Good Enough to Trust (Good Enough, Book 2 - Going Back)

Home > Other > Good Enough to Trust (Good Enough, Book 2 - Going Back) > Page 6
Good Enough to Trust (Good Enough, Book 2 - Going Back) Page 6

by Stoneley, Zara


  “Thanks.” I wasn’t sure how damp air that frizzed up my hair and left my cheeks as pink as a slapped bottom looked good, but she said it as though she meant it.

  She grinned. “You’ve got a man haven’t you? You look kind of relaxed and chilled, you’re never chilled.”

  I raised an eyebrow.

  “You’re always bouncing about and proving to everyone how good life is, but you’re not doing that.”

  “No one to prove anything to here.” I glanced around the bar, deserted apart from a man with a dog and the elderly guy behind the bar.

  She laughed. “You know what I mean.”

  I did. She was right, I hadn’t actually sorted anything out yet, no answers, nothing. But I did feel strangely calmer, strangely like I might almost expect things to pan out, in the end.
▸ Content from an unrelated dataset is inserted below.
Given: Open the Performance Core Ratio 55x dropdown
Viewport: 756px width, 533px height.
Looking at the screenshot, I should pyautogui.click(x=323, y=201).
  “He was there when Dane rang wasn’t he?”

  “They both were.” I winked and she spluttered into her beer, which sent froth up her nose and left her frantically searching for a tissue as her eyes streamed. But she never took her gaze off me. I passed her a serviette and sipped my drink in a ladylike manner whilst she finished choking and showering the table with beer. “I mean, what else is there to do here?” I put on my best look of innocence.
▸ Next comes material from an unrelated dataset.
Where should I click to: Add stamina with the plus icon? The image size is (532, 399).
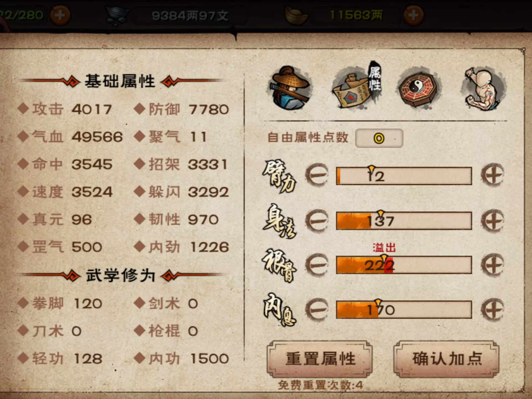pos(60,15)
  “I wish I did soul searching the same way you do.”

  Okay, I did feel a twinge of guilt because she looked a bit miffed, it had all been very sombre when I’d told her I needed time out on my own to sort things. Now it looked like I was partying, which was just the surface dressing to make me feel a bit more normal. Zero to hero takes time.
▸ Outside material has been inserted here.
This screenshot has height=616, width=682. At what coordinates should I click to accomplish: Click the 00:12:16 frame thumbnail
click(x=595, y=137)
  “Why are you here, Sophie? I mean I know that Dane knows, everyone always knows more than me, and I know he’s all wound up, but don’t you trust me enough to tell?” It was almost a plea. She was putting brave face on it, but she was hurt. She was bound to be. I mean what type of a best mate just walks out, and what type of a mate lets her, gives her time.

  “I was going to explain Holl, in my own time.” I’d gone off the idea of food and stopped messing with my cutlery, pushed my drink into the centre of the table. “This is where I was when—” It happened? When everything in my muddled up world imploded. “—my parents died.” I could say it, it didn’t make me feel miraculously better, but I could say it. Not the committed suicide bit, but the ‘died’ bit. “I’d come here with a boyfriend and I don’t know whether—” I could feel the tension in my brow, the tightness in my throat, “—I didn’t know whether I was running away from them, cos I couldn’t stand any more, or whether I was doing it for him.” I traced a line in the condensation of the glass. “For us. We were kids Holly, bloody, silly kids.”

  “So, you came here to find him.” It was statement, the same one everyone was making.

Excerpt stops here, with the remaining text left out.